Perkembangan teknologi kendaran
otonom dan digital twin city membutuhkan informasi geopasial yang detail dan
akurat. Kendaraan otonom membutuhkan informasi mengenai posisi kendaraan
tersebut dalam ruang dan posisi objek di lingkungan sekitarnya. Dalam prakteknya
perusahaan umumnya menggunakan peta HD sebagai petunjuk awal untuk kendaraan
tersebut. Peta HD ini pada dasarnya adalah peta skala besar yang didesain
khusus untuk kendaraan otonom dimana peta ini memuat informasi jalanan secara
detail, akurat dan uptodate. Hal yang sama juga dibutuhkan pada digital twin
city dimana untuk membuat suatu digital twin dibutuhkan informasi lokasi yang
detail, akurat dan uptodate sehingga peta skala besar juga harus
mempertimbangkan proses updating rutin.
1.3 Peta Skala Besar Indonesia Saat Ini
Peta skala
besar Indonesia saat ini masih belum mencukupi, peta skala besar indonesia baru
tersedia 5% untuk skala 1:5000 diluar dari wilayah hutan. Hal ini tentu sangat mengkhawatirkan
mengingat peta skala 1:5000 dibutuhkan untuk keoerluan RDTR, pembangunan berkelanjutan
dan industri. Oleh karena itu diperlukan percepatan pemetaan skala besar di Indonesia.

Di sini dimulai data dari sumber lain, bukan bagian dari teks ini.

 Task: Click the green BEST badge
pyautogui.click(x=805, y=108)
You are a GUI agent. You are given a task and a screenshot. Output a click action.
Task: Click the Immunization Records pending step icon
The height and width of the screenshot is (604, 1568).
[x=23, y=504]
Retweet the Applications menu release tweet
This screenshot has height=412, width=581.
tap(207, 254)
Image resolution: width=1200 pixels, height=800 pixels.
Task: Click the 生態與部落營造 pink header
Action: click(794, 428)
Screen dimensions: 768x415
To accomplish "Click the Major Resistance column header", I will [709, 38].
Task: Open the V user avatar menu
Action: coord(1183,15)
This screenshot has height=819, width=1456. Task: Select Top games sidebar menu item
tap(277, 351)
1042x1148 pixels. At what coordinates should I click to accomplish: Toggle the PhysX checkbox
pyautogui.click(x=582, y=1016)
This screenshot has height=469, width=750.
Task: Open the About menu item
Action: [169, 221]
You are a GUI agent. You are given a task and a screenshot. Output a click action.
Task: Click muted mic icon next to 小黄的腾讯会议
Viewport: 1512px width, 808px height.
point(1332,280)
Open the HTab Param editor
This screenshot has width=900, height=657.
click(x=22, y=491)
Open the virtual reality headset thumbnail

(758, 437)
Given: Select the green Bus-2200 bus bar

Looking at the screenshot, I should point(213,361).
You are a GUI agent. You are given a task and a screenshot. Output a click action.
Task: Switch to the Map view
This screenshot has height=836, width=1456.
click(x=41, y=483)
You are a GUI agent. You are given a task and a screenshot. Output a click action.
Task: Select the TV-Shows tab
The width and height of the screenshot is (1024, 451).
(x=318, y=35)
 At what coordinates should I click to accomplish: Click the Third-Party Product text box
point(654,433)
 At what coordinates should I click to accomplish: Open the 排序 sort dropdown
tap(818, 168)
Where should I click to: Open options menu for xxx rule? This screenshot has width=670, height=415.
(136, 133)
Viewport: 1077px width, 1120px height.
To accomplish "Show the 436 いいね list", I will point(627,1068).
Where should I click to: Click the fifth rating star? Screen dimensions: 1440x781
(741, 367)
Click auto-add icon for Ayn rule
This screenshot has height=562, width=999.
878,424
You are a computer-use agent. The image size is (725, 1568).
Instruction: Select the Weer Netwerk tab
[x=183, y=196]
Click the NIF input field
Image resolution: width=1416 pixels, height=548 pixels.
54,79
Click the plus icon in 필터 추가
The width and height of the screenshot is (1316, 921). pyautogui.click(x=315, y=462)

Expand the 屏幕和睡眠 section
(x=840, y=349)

Pemetaan skala besar di Indonesia juga harus memepertimbangkan skema pembaruan peta
mengingat kebutuhan peta skala besar yang up-to-date semakin tinggi. Skema tersebut
termasuk didalamnya akuisisi data, kontrol kualitas, integrasi dengan basis
data lainnya seperti data statistik, serta pendanaan.
II TEKNOLOGI
PEMETAAN SKALA BESAR
2.1 Pemetaan
Skala Besar di Dunia
2.1.1 Peta Skala Besar di Inggris
Pemetaan
nasional skala besar di inggris dikelola oleh 2 lembaga nasional yaitu Ordnance
Survey untuk wilayah britania raya dan Ordnance Survey of North Ireland untuk
wilayah irlandia utara. Pemetaan skala besar terdiri dari 1:1.250 untuk daerah
perkotaan 1:2.500 untuk daerah pedesaan, dan 1:10.000 lebih umum. Peta skala
besar ini biasanya digunakan dalam konteks penggunaan lahan profesional dan
tersedia sebagai lembaran sampai tahun 1980-an, ketika peta tersebut
didigitalkan. Inggris merupakan negara pertama yang melakukan proses
digitalisasi peta skala besar pada awal perkembangan world wibe web di tahun
1995 dimana mereka mendigitasi sebanyak 230.000 lembar peta.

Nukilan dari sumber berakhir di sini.